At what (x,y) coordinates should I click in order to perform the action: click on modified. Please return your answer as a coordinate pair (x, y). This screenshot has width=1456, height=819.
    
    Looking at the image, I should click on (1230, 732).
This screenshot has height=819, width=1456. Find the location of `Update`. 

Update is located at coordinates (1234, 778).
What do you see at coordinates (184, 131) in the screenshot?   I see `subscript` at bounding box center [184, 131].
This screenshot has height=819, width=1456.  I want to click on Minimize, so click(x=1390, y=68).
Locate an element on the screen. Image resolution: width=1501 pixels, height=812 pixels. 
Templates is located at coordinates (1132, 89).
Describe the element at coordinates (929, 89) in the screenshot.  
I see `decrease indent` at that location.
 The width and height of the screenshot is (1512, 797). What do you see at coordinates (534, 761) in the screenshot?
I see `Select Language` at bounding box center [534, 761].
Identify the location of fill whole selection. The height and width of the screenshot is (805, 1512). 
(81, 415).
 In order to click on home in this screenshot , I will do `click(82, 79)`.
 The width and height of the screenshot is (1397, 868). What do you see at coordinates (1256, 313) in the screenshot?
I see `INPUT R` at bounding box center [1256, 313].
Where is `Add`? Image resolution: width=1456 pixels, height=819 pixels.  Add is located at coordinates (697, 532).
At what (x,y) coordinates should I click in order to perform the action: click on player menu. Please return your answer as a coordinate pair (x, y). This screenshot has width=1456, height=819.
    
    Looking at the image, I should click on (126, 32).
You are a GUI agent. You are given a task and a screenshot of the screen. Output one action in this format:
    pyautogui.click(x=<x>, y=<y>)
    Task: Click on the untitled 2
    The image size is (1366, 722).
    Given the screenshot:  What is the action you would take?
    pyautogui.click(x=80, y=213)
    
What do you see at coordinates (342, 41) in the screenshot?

───

**WHAT THIS TASK INVOLVES:** Rewrite the stretch from the line containing "so click(x=1390, y=68)." through the end of the records, putting "Identify" in place of "Describe" and changing nothing else.

**FULL SOLUTION:**
This screenshot has height=819, width=1456.  I want to click on Minimize, so click(x=1390, y=68).
Locate an element on the screen. Image resolution: width=1501 pixels, height=812 pixels. 
Templates is located at coordinates (1132, 89).
Identify the element at coordinates (929, 89) in the screenshot.  
I see `decrease indent` at that location.
 The width and height of the screenshot is (1512, 797). What do you see at coordinates (534, 761) in the screenshot?
I see `Select Language` at bounding box center [534, 761].
Identify the location of fill whole selection. The height and width of the screenshot is (805, 1512). 
(81, 415).
 In order to click on home in this screenshot , I will do `click(82, 79)`.
 The width and height of the screenshot is (1397, 868). What do you see at coordinates (1256, 313) in the screenshot?
I see `INPUT R` at bounding box center [1256, 313].
Where is `Add`? Image resolution: width=1456 pixels, height=819 pixels.  Add is located at coordinates (697, 532).
At what (x,y) coordinates should I click in order to perform the action: click on player menu. Please return your answer as a coordinate pair (x, y). This screenshot has width=1456, height=819.
    
    Looking at the image, I should click on (126, 32).
You are a GUI agent. You are given a task and a screenshot of the screen. Output one action in this format:
    pyautogui.click(x=<x>, y=<y>)
    Task: Click on the untitled 2
    The image size is (1366, 722).
    Given the screenshot:  What is the action you would take?
    pyautogui.click(x=80, y=213)
    
What do you see at coordinates (342, 41) in the screenshot?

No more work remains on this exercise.